-- ПРЕДОСТАВЛЕННЫЙ ТЕКСТ --
Ссылки для упрощенного доступа

Без России с любовью


Джордж Кеннан
Джордж Кеннан
Ирина Лагунина: 60 лет назад, в декабре 1951 года, Конгресс утвердил на пост посла в Советском Союзе кандидатуру дипломата Джорджа Кеннана. Через полгода после вступления в должность Кеннан совершил поездку в Западную Германию. И там, в аэропорту Темплхоф, на вопрос журналиста, удаётся ли ему в Москве общаться с простыми гражданами, он ответил, что по числу запретов ситуация в России напоминает атмосферу нацистской Германии 1941 года, которую он знал по личному опыту. Через несколько дней Кремль объявил Кеннана «персоной нон грата» и запретил ему въезд в страну. Так началась и закончилась краткая посольская миссия Джорджа Кеннана в Советском Союзе. Но его отношения с Россией, как дипломатические, так и личные, начались за 20 лет до этого, продолжались всю жизнь и сыграли важную роль не только в американской истории 20-го века, но и в российской.

Извлечённые записи данных
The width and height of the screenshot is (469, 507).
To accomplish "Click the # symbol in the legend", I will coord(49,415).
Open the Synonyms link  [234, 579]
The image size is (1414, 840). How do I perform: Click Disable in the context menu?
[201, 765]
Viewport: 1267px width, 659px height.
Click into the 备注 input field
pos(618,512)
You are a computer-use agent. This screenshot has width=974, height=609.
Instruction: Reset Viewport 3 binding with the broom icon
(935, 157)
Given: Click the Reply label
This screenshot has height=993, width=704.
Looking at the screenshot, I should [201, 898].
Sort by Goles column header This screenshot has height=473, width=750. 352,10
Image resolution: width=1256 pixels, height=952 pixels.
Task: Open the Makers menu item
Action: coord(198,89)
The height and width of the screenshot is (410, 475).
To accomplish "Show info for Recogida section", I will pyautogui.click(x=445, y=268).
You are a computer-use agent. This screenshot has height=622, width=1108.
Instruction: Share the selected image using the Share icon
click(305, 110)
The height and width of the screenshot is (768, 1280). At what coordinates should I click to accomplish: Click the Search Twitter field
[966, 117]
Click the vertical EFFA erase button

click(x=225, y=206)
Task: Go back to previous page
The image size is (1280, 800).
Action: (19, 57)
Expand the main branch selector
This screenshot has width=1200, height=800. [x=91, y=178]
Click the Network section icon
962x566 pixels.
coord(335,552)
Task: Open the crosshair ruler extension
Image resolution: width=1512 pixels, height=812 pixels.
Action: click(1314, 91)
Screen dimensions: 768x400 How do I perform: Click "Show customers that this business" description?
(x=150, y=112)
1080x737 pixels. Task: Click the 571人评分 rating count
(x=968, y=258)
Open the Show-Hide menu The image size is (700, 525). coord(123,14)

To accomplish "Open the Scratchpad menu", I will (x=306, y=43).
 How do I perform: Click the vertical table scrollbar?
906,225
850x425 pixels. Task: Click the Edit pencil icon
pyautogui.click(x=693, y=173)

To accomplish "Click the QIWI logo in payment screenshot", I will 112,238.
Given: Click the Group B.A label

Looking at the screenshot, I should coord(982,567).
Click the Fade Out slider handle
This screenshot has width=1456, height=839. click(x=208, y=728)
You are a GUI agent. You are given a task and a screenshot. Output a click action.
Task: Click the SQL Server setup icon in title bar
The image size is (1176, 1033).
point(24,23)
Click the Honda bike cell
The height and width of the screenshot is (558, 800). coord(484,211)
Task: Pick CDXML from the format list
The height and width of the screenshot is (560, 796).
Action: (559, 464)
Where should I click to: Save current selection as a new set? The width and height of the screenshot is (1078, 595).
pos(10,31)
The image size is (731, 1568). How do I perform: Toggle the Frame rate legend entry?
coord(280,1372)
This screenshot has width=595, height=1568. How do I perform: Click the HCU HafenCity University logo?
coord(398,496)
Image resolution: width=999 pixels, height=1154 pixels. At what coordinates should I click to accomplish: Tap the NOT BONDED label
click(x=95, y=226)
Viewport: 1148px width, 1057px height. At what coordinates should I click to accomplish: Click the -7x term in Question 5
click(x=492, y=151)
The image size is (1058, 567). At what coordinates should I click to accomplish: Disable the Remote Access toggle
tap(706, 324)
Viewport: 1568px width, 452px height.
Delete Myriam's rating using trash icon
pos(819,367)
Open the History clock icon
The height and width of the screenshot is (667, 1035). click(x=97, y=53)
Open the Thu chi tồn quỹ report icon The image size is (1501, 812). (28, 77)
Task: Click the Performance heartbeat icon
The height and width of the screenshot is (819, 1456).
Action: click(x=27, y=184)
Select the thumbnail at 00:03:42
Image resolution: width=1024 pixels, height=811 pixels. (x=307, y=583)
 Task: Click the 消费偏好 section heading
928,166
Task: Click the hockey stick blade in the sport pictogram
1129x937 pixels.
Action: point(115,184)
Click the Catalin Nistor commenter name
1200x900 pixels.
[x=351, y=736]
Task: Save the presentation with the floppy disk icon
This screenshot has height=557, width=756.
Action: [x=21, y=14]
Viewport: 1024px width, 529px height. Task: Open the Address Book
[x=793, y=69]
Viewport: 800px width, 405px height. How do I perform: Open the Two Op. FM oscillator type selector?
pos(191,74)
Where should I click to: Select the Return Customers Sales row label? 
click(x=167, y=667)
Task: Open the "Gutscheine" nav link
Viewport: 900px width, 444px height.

-- ЗАДАНИЯ ДЛЯ ВЫПОЛНЕНИЯ --
• A. В каком аэропорту, согласно тексту о Кеннане, он ответил на вопрос журналиста об общении с простыми гражданами в Москве?
• B. Перескажите в виде короткого списка абзац текста о Кеннане, начинающийся словами «60 лет назад, в декабре 1951 года», сохранив главные факты.
• C. Продолжите текст о Кеннане начиная со следующего предложения после последнего.
Записи здесь не нужны.

-- ОТВЕТЫ К ЗАДАНИЯМ --
• A. В аэропорту Темплхоф в Западной Германии.

• B.
- В декабре 1951 года Конгресс утвердил дипломата Джорджа Кеннана послом в Советском Союзе.
- Через полгода после вступления в должность Кеннан поехал в Западную Германию.
- В аэропорту Темплхоф журналист спросил его, удаётся ли ему в Москве общаться с простыми гражданами.
- Кеннан ответил, что по числу запретов обстановка в России напоминает нацистскую Германию 1941 года, которую он знал по личному опыту.
- Через несколько дней Кремль объявил его «персоной нон грата» и запретил ему въезд в страну. На этом его посольская миссия закончилась.
- Дипломатические и личные отношения Кеннана с Россией начались на 20 лет раньше и продолжались всю его жизнь.
- Эти отношения сыграли важную роль в американской и российской истории XX века.

• C.
Марина Ефимова: О начале российской карьеры Кеннана читаем в статье Луи Менанда «На пути к реализму. Холодная война Джорджа Кеннана»:

«В 1928 году, после окончания Принстонского университета, Кеннан воспользовался программой Государственного департамента, которая обещала дипломатическую работу университетским выпускникам, готовым изучить один из предложенных языков: китайский, японский, арабский или русский. Кеннан выбрал русский. Причин было две: любовь к русской литературе и тот факт, что его дядя был историком-славистом, автором труда о сибирской каторге. Кеннан посчитал это знаком судьбы».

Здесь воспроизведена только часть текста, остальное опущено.